Source material ▸
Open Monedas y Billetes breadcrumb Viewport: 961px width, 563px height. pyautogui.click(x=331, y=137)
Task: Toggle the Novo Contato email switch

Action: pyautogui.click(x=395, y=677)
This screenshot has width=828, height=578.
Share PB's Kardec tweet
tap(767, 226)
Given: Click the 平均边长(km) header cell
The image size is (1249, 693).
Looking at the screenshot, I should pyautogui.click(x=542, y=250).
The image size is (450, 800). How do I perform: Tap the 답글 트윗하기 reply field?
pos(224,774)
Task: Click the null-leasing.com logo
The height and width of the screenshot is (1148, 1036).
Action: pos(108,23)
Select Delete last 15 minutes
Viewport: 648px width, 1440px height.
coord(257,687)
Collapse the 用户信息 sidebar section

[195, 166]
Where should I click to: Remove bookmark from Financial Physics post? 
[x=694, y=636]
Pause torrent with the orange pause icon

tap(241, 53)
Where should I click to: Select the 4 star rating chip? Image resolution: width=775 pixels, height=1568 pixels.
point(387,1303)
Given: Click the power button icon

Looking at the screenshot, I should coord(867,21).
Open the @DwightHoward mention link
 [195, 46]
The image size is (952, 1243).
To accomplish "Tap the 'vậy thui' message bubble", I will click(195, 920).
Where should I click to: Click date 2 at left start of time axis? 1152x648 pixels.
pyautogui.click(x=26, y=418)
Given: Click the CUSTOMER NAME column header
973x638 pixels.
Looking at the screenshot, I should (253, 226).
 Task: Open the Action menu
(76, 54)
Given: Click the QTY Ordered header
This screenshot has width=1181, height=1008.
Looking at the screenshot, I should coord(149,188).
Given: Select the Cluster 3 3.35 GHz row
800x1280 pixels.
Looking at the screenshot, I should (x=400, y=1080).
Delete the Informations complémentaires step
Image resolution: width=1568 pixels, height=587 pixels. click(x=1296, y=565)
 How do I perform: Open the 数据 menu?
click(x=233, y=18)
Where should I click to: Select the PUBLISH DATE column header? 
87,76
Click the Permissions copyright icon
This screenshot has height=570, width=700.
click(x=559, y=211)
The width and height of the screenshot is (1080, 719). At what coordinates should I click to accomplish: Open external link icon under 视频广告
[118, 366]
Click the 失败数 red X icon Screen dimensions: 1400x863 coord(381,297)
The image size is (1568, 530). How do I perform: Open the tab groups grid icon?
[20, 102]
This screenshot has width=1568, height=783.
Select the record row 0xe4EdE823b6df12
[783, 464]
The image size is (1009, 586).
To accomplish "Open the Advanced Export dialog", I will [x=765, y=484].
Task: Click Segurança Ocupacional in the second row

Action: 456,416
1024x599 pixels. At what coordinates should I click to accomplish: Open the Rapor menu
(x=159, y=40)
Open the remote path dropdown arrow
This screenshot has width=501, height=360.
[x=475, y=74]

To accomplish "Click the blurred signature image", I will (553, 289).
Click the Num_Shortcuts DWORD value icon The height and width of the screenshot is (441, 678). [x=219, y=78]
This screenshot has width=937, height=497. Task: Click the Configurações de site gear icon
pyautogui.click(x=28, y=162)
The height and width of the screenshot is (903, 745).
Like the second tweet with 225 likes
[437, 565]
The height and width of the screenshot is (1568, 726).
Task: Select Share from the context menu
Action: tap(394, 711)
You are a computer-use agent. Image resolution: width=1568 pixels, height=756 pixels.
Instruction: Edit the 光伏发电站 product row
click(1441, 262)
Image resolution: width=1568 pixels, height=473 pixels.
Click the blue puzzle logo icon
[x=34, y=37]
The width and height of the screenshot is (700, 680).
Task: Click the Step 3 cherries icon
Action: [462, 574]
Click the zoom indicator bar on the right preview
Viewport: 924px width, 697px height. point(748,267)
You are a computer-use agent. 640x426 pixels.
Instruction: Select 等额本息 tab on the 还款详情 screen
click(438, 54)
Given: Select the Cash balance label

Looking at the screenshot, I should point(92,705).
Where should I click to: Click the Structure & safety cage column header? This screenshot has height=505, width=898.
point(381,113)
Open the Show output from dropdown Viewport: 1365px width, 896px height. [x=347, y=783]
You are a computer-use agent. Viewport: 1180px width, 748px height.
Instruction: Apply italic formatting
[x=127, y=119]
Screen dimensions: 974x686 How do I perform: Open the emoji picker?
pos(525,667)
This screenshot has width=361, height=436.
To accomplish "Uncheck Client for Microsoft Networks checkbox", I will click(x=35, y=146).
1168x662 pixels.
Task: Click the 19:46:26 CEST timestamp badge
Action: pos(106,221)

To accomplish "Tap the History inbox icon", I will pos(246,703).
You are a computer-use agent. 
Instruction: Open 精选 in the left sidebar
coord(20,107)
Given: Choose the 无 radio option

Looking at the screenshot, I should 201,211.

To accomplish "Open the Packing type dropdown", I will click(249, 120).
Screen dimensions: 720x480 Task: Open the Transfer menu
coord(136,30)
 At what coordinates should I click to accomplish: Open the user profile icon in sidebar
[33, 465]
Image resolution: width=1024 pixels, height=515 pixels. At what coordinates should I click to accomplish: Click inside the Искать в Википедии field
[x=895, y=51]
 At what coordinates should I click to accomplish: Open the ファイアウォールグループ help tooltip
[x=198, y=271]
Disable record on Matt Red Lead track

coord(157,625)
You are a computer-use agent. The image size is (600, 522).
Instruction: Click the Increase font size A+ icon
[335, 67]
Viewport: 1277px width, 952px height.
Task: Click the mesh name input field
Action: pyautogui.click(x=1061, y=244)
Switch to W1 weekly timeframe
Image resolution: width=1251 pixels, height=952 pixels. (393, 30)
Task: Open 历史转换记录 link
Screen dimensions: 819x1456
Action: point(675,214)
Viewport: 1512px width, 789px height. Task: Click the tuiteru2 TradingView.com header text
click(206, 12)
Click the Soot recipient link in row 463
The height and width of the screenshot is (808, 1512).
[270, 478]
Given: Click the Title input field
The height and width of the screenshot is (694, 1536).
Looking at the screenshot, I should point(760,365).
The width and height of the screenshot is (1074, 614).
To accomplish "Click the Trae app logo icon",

Task item ▸
Retyping every line above exactly is all that is needed.

Completed exercise ▸
Open Monedas y Billetes breadcrumb Viewport: 961px width, 563px height. pyautogui.click(x=331, y=137)
Task: Toggle the Novo Contato email switch

Action: pyautogui.click(x=395, y=677)
This screenshot has width=828, height=578.
Share PB's Kardec tweet
tap(767, 226)
Given: Click the 平均边长(km) header cell
The image size is (1249, 693).
Looking at the screenshot, I should pyautogui.click(x=542, y=250).
The image size is (450, 800). How do I perform: Tap the 답글 트윗하기 reply field?
pos(224,774)
Task: Click the null-leasing.com logo
The height and width of the screenshot is (1148, 1036).
Action: pos(108,23)
Select Delete last 15 minutes
Viewport: 648px width, 1440px height.
coord(257,687)
Collapse the 用户信息 sidebar section

[195, 166]
Where should I click to: Remove bookmark from Financial Physics post? 
[x=694, y=636]
Pause torrent with the orange pause icon

tap(241, 53)
Where should I click to: Select the 4 star rating chip? Image resolution: width=775 pixels, height=1568 pixels.
point(387,1303)
Given: Click the power button icon

Looking at the screenshot, I should coord(867,21).
Open the @DwightHoward mention link
 [195, 46]
The image size is (952, 1243).
To accomplish "Tap the 'vậy thui' message bubble", I will click(195, 920).
Where should I click to: Click date 2 at left start of time axis? 1152x648 pixels.
pyautogui.click(x=26, y=418)
Given: Click the CUSTOMER NAME column header
973x638 pixels.
Looking at the screenshot, I should (253, 226).
 Task: Open the Action menu
(76, 54)
Given: Click the QTY Ordered header
This screenshot has width=1181, height=1008.
Looking at the screenshot, I should coord(149,188).
Given: Select the Cluster 3 3.35 GHz row
800x1280 pixels.
Looking at the screenshot, I should (x=400, y=1080).
Delete the Informations complémentaires step
Image resolution: width=1568 pixels, height=587 pixels. click(x=1296, y=565)
 How do I perform: Open the 数据 menu?
click(x=233, y=18)
Where should I click to: Select the PUBLISH DATE column header? 
87,76
Click the Permissions copyright icon
This screenshot has height=570, width=700.
click(x=559, y=211)
The width and height of the screenshot is (1080, 719). At what coordinates should I click to accomplish: Open external link icon under 视频广告
[118, 366]
Click the 失败数 red X icon Screen dimensions: 1400x863 coord(381,297)
The image size is (1568, 530). How do I perform: Open the tab groups grid icon?
[20, 102]
This screenshot has width=1568, height=783.
Select the record row 0xe4EdE823b6df12
[783, 464]
The image size is (1009, 586).
To accomplish "Open the Advanced Export dialog", I will [x=765, y=484].
Task: Click Segurança Ocupacional in the second row

Action: 456,416
1024x599 pixels. At what coordinates should I click to accomplish: Open the Rapor menu
(x=159, y=40)
Open the remote path dropdown arrow
This screenshot has width=501, height=360.
[x=475, y=74]

To accomplish "Click the blurred signature image", I will (553, 289).
Click the Num_Shortcuts DWORD value icon The height and width of the screenshot is (441, 678). [x=219, y=78]
This screenshot has width=937, height=497. Task: Click the Configurações de site gear icon
pyautogui.click(x=28, y=162)
The height and width of the screenshot is (903, 745).
Like the second tweet with 225 likes
[437, 565]
The height and width of the screenshot is (1568, 726).
Task: Select Share from the context menu
Action: tap(394, 711)
You are a computer-use agent. Image resolution: width=1568 pixels, height=756 pixels.
Instruction: Edit the 光伏发电站 product row
click(1441, 262)
Image resolution: width=1568 pixels, height=473 pixels.
Click the blue puzzle logo icon
[x=34, y=37]
The width and height of the screenshot is (700, 680).
Task: Click the Step 3 cherries icon
Action: [462, 574]
Click the zoom indicator bar on the right preview
Viewport: 924px width, 697px height. point(748,267)
You are a computer-use agent. 640x426 pixels.
Instruction: Select 等额本息 tab on the 还款详情 screen
click(438, 54)
Given: Select the Cash balance label

Looking at the screenshot, I should point(92,705).
Where should I click to: Click the Structure & safety cage column header? This screenshot has height=505, width=898.
point(381,113)
Open the Show output from dropdown Viewport: 1365px width, 896px height. [x=347, y=783]
You are a computer-use agent. Viewport: 1180px width, 748px height.
Instruction: Apply italic formatting
[x=127, y=119]
Screen dimensions: 974x686 How do I perform: Open the emoji picker?
pos(525,667)
This screenshot has width=361, height=436.
To accomplish "Uncheck Client for Microsoft Networks checkbox", I will click(x=35, y=146).
1168x662 pixels.
Task: Click the 19:46:26 CEST timestamp badge
Action: pos(106,221)

To accomplish "Tap the History inbox icon", I will pos(246,703).
You are a computer-use agent. 
Instruction: Open 精选 in the left sidebar
coord(20,107)
Given: Choose the 无 radio option

Looking at the screenshot, I should 201,211.

To accomplish "Open the Packing type dropdown", I will click(249, 120).
Screen dimensions: 720x480 Task: Open the Transfer menu
coord(136,30)
 At what coordinates should I click to accomplish: Open the user profile icon in sidebar
[33, 465]
Image resolution: width=1024 pixels, height=515 pixels. At what coordinates should I click to accomplish: Click inside the Искать в Википедии field
[x=895, y=51]
 At what coordinates should I click to accomplish: Open the ファイアウォールグループ help tooltip
[x=198, y=271]
Disable record on Matt Red Lead track

coord(157,625)
You are a computer-use agent. The image size is (600, 522).
Instruction: Click the Increase font size A+ icon
[335, 67]
Viewport: 1277px width, 952px height.
Task: Click the mesh name input field
Action: pyautogui.click(x=1061, y=244)
Switch to W1 weekly timeframe
Image resolution: width=1251 pixels, height=952 pixels. (393, 30)
Task: Open 历史转换记录 link
Screen dimensions: 819x1456
Action: point(675,214)
Viewport: 1512px width, 789px height. Task: Click the tuiteru2 TradingView.com header text
click(206, 12)
Click the Soot recipient link in row 463
The height and width of the screenshot is (808, 1512).
[270, 478]
Given: Click the Title input field
The height and width of the screenshot is (694, 1536).
Looking at the screenshot, I should point(760,365).
The width and height of the screenshot is (1074, 614).
To accomplish "Click the Trae app logo icon",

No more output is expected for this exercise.